¡Haz esa llamada!



16 de enero


«Temíamos que si alguna vez llegábamos a mostrarnos tal cual éramos, seguramente nos rechazarían. [...] Los compañeros de NA sí nos comprenden.»


Texto Básico, p. 37


Necesitamos a nuestros compañeros de NA: su experiencia, su amistad, sus risas, su guía y mucho, mucho más. Sin embargo, muchos dudamos en llamar a nuestro padrino o visitar a nuestros amigos de NA. No queremos imponerles nuestra presencia. Pensamos en llamar a alguien, pero no nos sentimos merecedores de su tiempo. Tenemos miedo de que si llegan a conocernos -a conocernos de veras- nos rechacen.


Olvidamos que nuestros compañeros de NA son como nosotros. No hay nada que hayamos hecho, lugar en el que hayamos estado, ni emoción que hayamos sentido, con lo que otros adictos en recuperación no puedan identificarse. Cuanto más dejemos a los demás que nos conozcan, más oiremos: «Estás en el lugar correcto, entre amigos. Tú también formas parte. ¡Bienvenido!»
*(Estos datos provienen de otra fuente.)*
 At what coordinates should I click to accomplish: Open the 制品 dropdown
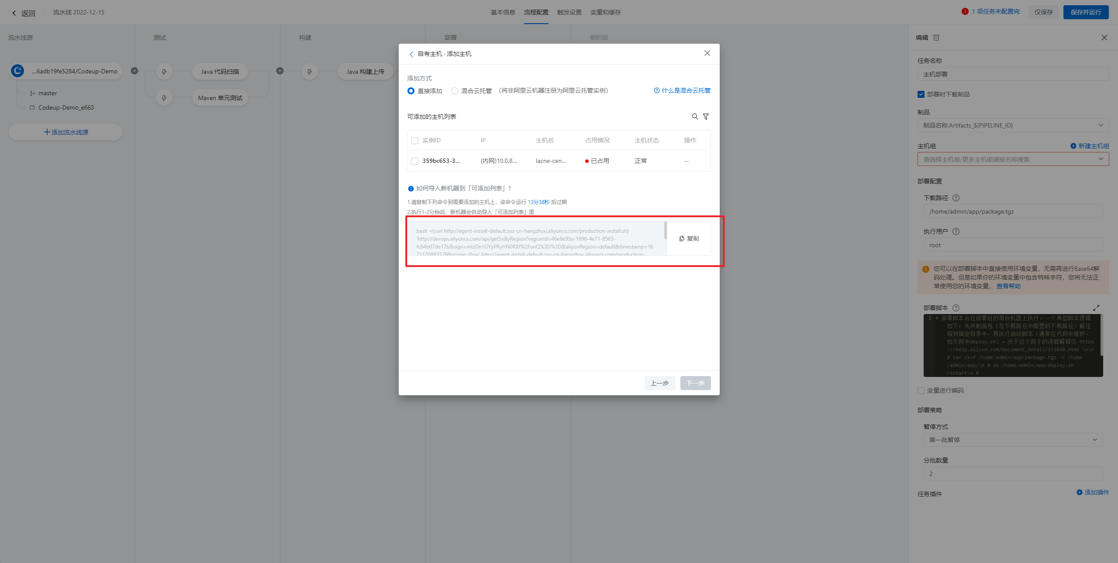coord(1013,125)
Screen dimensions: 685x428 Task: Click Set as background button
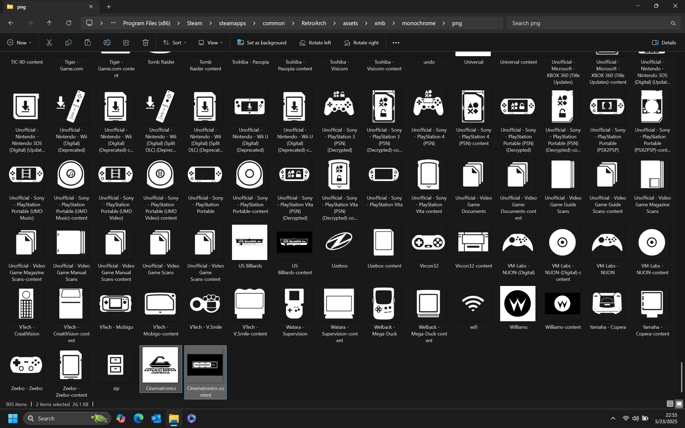(262, 43)
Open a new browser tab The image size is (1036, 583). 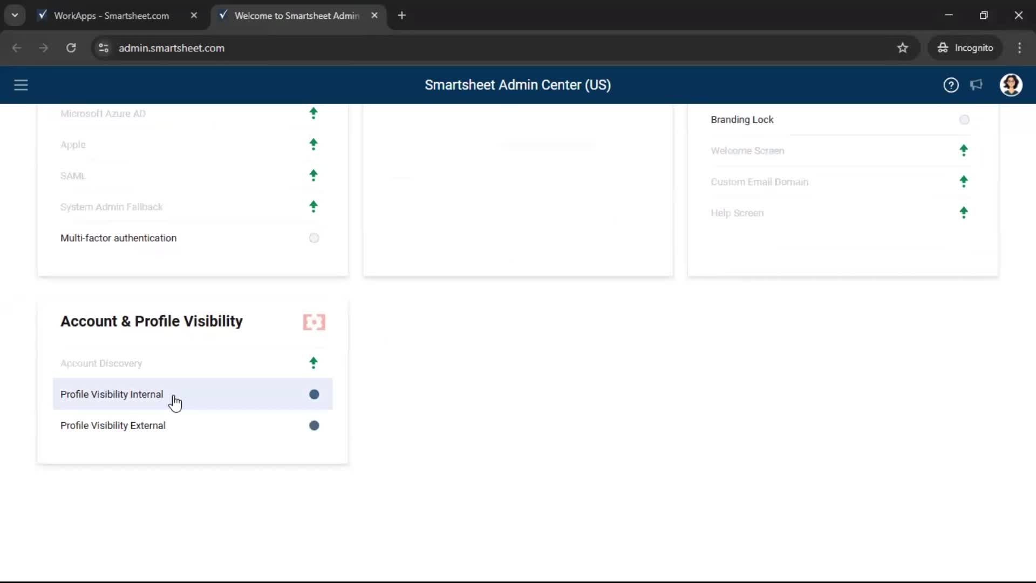click(402, 15)
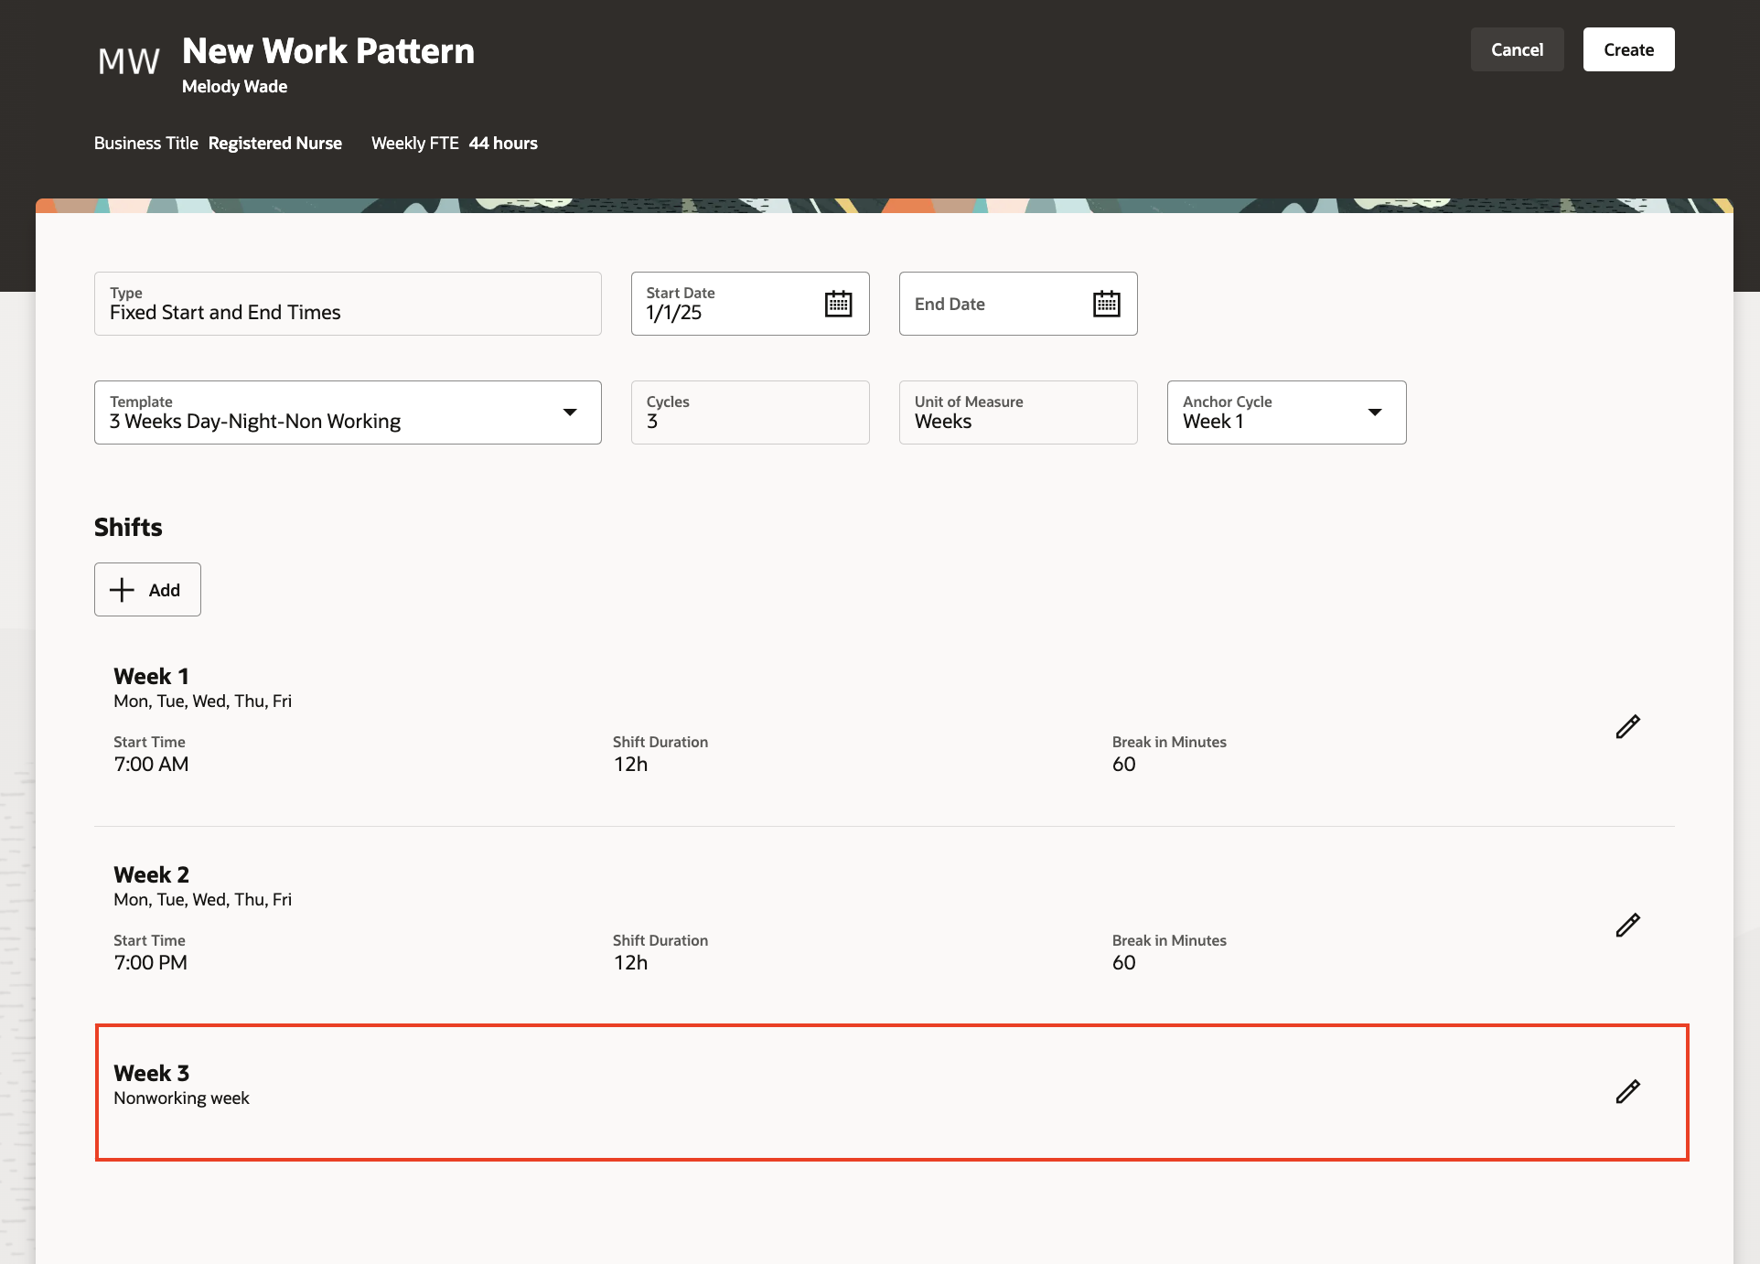Edit the Week 3 nonworking week

coord(1627,1092)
También se nos olvida que, así como nosotros necesitamos a los demás, éstos también nos necesitan. No somos los únicos que queremos sentirnos integrados, disfrutar del calor de la amistad, tener alguien con quien compartir. Si nos aislamos de nuestros compañeros de NA, los privamos de algo que necesitan, algo que sólo nosotros podemos darles: nuestro tiempo, nuestra compañía, nuestra auténtica forma de ser.


En Narcóticos Anónimos, los adictos en recuperación se interesan unos por otros. Lo que nos espera al otro lado de la línea telefónica no es el rechazo, sino el amor, el calor y la identificación de la Confraternidad de NA. ¡Haz esa llamada!


Sólo por Hoy: En NA estoy entre amigos. Me acercaré a otros para dar y recibir fraternalmente.